- [Task brief]: Please copy the data below, switching each "Where should I click to" to "Which spot should I click to" and leaving everything else unchanged.

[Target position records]
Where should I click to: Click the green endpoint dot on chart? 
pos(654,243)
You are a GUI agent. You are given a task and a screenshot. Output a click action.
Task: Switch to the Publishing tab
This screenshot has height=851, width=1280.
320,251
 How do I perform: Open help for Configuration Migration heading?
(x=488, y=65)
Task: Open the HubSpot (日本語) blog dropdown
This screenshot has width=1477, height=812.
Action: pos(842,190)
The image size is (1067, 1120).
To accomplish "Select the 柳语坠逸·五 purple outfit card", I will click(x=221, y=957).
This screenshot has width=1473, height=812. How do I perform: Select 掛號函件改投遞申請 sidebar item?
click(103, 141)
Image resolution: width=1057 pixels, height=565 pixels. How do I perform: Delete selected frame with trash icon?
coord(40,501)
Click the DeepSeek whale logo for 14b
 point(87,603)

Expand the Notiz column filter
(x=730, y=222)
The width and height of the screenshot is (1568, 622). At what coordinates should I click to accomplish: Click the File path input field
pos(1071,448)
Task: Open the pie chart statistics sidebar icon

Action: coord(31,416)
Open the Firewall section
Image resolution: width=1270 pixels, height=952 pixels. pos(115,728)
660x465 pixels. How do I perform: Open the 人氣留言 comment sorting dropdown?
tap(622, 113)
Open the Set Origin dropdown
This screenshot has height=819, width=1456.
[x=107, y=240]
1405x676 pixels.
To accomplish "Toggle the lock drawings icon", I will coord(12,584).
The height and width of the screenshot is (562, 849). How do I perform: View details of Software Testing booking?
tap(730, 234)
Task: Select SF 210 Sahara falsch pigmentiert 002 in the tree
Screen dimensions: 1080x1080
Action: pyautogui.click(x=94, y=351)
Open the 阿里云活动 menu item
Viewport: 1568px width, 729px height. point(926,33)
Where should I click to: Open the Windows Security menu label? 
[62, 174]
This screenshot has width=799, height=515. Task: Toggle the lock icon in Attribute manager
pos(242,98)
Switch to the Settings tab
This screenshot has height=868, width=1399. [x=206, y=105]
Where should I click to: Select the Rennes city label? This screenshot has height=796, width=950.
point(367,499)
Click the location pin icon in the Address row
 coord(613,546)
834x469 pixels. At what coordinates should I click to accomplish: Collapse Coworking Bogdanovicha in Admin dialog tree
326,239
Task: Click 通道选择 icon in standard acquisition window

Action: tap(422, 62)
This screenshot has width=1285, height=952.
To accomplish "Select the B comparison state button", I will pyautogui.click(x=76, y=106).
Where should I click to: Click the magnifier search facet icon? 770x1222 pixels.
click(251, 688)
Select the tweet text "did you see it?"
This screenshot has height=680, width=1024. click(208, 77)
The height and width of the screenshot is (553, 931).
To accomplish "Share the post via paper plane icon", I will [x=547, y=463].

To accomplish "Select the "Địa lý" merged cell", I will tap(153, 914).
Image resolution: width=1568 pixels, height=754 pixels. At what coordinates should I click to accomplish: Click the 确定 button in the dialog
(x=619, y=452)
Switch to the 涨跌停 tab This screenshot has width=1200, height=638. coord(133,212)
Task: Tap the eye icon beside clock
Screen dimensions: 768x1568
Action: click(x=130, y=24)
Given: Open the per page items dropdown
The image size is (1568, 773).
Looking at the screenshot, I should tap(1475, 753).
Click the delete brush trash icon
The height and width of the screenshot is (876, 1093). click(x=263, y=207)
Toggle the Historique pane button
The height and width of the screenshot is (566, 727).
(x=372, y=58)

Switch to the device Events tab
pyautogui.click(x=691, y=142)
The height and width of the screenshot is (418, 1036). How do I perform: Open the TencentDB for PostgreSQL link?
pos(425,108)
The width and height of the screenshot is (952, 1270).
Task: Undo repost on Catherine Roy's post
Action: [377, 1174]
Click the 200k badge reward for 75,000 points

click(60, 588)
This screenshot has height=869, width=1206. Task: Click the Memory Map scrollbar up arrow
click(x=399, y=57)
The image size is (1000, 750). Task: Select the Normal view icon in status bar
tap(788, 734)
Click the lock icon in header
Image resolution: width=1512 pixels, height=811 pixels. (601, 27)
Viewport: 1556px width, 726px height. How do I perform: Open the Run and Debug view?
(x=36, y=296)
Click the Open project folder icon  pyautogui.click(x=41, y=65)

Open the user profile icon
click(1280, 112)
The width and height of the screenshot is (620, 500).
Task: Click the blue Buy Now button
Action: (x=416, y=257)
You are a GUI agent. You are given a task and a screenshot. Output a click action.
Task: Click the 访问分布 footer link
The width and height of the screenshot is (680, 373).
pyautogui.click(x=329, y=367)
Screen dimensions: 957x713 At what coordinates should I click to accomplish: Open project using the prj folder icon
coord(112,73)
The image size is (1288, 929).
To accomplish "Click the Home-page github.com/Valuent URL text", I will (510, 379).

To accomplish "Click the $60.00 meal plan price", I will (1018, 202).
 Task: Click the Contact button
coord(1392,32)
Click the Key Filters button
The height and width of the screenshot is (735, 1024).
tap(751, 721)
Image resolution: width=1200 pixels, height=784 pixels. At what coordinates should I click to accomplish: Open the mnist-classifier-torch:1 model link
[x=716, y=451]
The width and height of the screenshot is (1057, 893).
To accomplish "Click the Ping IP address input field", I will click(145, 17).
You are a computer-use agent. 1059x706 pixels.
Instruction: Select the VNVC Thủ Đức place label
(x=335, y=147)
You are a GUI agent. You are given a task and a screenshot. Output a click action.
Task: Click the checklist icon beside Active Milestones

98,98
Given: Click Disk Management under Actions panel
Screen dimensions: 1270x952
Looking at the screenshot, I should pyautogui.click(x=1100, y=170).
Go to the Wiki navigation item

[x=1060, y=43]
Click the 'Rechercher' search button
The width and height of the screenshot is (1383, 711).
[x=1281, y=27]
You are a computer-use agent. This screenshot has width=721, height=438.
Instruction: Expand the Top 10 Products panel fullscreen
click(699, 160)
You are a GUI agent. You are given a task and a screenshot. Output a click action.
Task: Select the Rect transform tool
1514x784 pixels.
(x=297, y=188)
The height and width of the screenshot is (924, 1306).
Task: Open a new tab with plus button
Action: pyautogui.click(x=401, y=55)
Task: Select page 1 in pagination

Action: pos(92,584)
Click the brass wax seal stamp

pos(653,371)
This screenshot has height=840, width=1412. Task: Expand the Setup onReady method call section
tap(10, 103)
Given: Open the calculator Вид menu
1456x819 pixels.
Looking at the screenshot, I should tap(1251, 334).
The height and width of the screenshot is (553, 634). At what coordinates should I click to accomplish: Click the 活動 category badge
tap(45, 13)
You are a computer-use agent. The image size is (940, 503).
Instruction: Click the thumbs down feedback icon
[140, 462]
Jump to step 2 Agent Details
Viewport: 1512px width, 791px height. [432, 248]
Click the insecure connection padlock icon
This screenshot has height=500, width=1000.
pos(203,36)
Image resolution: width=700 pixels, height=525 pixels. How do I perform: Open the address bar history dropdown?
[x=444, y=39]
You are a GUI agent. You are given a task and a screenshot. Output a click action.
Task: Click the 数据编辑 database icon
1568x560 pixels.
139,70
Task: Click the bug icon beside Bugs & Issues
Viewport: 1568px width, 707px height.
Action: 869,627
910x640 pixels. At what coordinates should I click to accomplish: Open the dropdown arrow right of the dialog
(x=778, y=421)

- [The response]:
Which spot should I click to: Click the green endpoint dot on chart? 
pos(654,243)
You are a GUI agent. You are given a task and a screenshot. Output a click action.
Task: Switch to the Publishing tab
This screenshot has height=851, width=1280.
320,251
 How do I perform: Open help for Configuration Migration heading?
(x=488, y=65)
Task: Open the HubSpot (日本語) blog dropdown
This screenshot has width=1477, height=812.
Action: pos(842,190)
The image size is (1067, 1120).
To accomplish "Select the 柳语坠逸·五 purple outfit card", I will click(x=221, y=957).
This screenshot has width=1473, height=812. How do I perform: Select 掛號函件改投遞申請 sidebar item?
click(103, 141)
Image resolution: width=1057 pixels, height=565 pixels. How do I perform: Delete selected frame with trash icon?
coord(40,501)
Click the DeepSeek whale logo for 14b
 point(87,603)

Expand the Notiz column filter
(x=730, y=222)
The width and height of the screenshot is (1568, 622). At what coordinates should I click to accomplish: Click the File path input field
pos(1071,448)
Task: Open the pie chart statistics sidebar icon

Action: coord(31,416)
Open the Firewall section
Image resolution: width=1270 pixels, height=952 pixels. pos(115,728)
660x465 pixels. How do I perform: Open the 人氣留言 comment sorting dropdown?
tap(622, 113)
Open the Set Origin dropdown
This screenshot has height=819, width=1456.
[x=107, y=240]
1405x676 pixels.
To accomplish "Toggle the lock drawings icon", I will coord(12,584).
The height and width of the screenshot is (562, 849). How do I perform: View details of Software Testing booking?
tap(730, 234)
Task: Select SF 210 Sahara falsch pigmentiert 002 in the tree
Screen dimensions: 1080x1080
Action: pyautogui.click(x=94, y=351)
Open the 阿里云活动 menu item
Viewport: 1568px width, 729px height. point(926,33)
Which spot should I click to: Open the Windows Security menu label? 
[62, 174]
This screenshot has width=799, height=515. Task: Toggle the lock icon in Attribute manager
pos(242,98)
Switch to the Settings tab
This screenshot has height=868, width=1399. [x=206, y=105]
Which spot should I click to: Select the Rennes city label? This screenshot has height=796, width=950.
point(367,499)
Click the location pin icon in the Address row
 coord(613,546)
834x469 pixels. At what coordinates should I click to accomplish: Collapse Coworking Bogdanovicha in Admin dialog tree
326,239
Task: Click 通道选择 icon in standard acquisition window

Action: tap(422, 62)
This screenshot has width=1285, height=952.
To accomplish "Select the B comparison state button", I will pyautogui.click(x=76, y=106).
Which spot should I click to: Click the magnifier search facet icon? 770x1222 pixels.
click(251, 688)
Select the tweet text "did you see it?"
This screenshot has height=680, width=1024. click(208, 77)
The height and width of the screenshot is (553, 931).
To accomplish "Share the post via paper plane icon", I will [x=547, y=463].

To accomplish "Select the "Địa lý" merged cell", I will tap(153, 914).
Image resolution: width=1568 pixels, height=754 pixels. At what coordinates should I click to accomplish: Click the 确定 button in the dialog
(x=619, y=452)
Switch to the 涨跌停 tab This screenshot has width=1200, height=638. coord(133,212)
Task: Tap the eye icon beside clock
Screen dimensions: 768x1568
Action: click(x=130, y=24)
Given: Open the per page items dropdown
The image size is (1568, 773).
Looking at the screenshot, I should tap(1475, 753).
Click the delete brush trash icon
The height and width of the screenshot is (876, 1093). click(x=263, y=207)
Toggle the Historique pane button
The height and width of the screenshot is (566, 727).
(x=372, y=58)

Switch to the device Events tab
pyautogui.click(x=691, y=142)
The height and width of the screenshot is (418, 1036). How do I perform: Open the TencentDB for PostgreSQL link?
pos(425,108)
The width and height of the screenshot is (952, 1270).
Task: Undo repost on Catherine Roy's post
Action: [377, 1174]
Click the 200k badge reward for 75,000 points

click(60, 588)
This screenshot has height=869, width=1206. Task: Click the Memory Map scrollbar up arrow
click(x=399, y=57)
The image size is (1000, 750). Task: Select the Normal view icon in status bar
tap(788, 734)
Click the lock icon in header
Image resolution: width=1512 pixels, height=811 pixels. (601, 27)
Viewport: 1556px width, 726px height. How do I perform: Open the Run and Debug view?
(x=36, y=296)
Click the Open project folder icon  pyautogui.click(x=41, y=65)

Open the user profile icon
click(1280, 112)
The width and height of the screenshot is (620, 500).
Task: Click the blue Buy Now button
Action: (x=416, y=257)
You are a GUI agent. You are given a task and a screenshot. Output a click action.
Task: Click the 访问分布 footer link
The width and height of the screenshot is (680, 373).
pyautogui.click(x=329, y=367)
Screen dimensions: 957x713 At what coordinates should I click to accomplish: Open project using the prj folder icon
coord(112,73)
The image size is (1288, 929).
To accomplish "Click the Home-page github.com/Valuent URL text", I will (510, 379).

To accomplish "Click the $60.00 meal plan price", I will (1018, 202).
 Task: Click the Contact button
coord(1392,32)
Click the Key Filters button
The height and width of the screenshot is (735, 1024).
tap(751, 721)
Image resolution: width=1200 pixels, height=784 pixels. At what coordinates should I click to accomplish: Open the mnist-classifier-torch:1 model link
[x=716, y=451]
The width and height of the screenshot is (1057, 893).
To accomplish "Click the Ping IP address input field", I will click(145, 17).
You are a computer-use agent. 1059x706 pixels.
Instruction: Select the VNVC Thủ Đức place label
(x=335, y=147)
You are a GUI agent. You are given a task and a screenshot. Output a click action.
Task: Click the checklist icon beside Active Milestones

98,98
Given: Click Disk Management under Actions panel
Screen dimensions: 1270x952
Looking at the screenshot, I should pyautogui.click(x=1100, y=170).
Go to the Wiki navigation item

[x=1060, y=43]
Click the 'Rechercher' search button
The width and height of the screenshot is (1383, 711).
[x=1281, y=27]
You are a computer-use agent. This screenshot has width=721, height=438.
Instruction: Expand the Top 10 Products panel fullscreen
click(699, 160)
You are a GUI agent. You are given a task and a screenshot. Output a click action.
Task: Select the Rect transform tool
1514x784 pixels.
(x=297, y=188)
The height and width of the screenshot is (924, 1306).
Task: Open a new tab with plus button
Action: pyautogui.click(x=401, y=55)
Task: Select page 1 in pagination

Action: pos(92,584)
Click the brass wax seal stamp

pos(653,371)
This screenshot has height=840, width=1412. Task: Expand the Setup onReady method call section
tap(10, 103)
Given: Open the calculator Вид menu
1456x819 pixels.
Looking at the screenshot, I should tap(1251, 334).
The height and width of the screenshot is (553, 634). At what coordinates should I click to accomplish: Click the 活動 category badge
tap(45, 13)
You are a computer-use agent. The image size is (940, 503).
Instruction: Click the thumbs down feedback icon
[140, 462]
Jump to step 2 Agent Details
Viewport: 1512px width, 791px height. [432, 248]
Click the insecure connection padlock icon
This screenshot has height=500, width=1000.
pos(203,36)
Image resolution: width=700 pixels, height=525 pixels. How do I perform: Open the address bar history dropdown?
[x=444, y=39]
You are a GUI agent. You are given a task and a screenshot. Output a click action.
Task: Click the 数据编辑 database icon
1568x560 pixels.
139,70
Task: Click the bug icon beside Bugs & Issues
Viewport: 1568px width, 707px height.
Action: 869,627
910x640 pixels. At what coordinates should I click to accomplish: Open the dropdown arrow right of the dialog
(x=778, y=421)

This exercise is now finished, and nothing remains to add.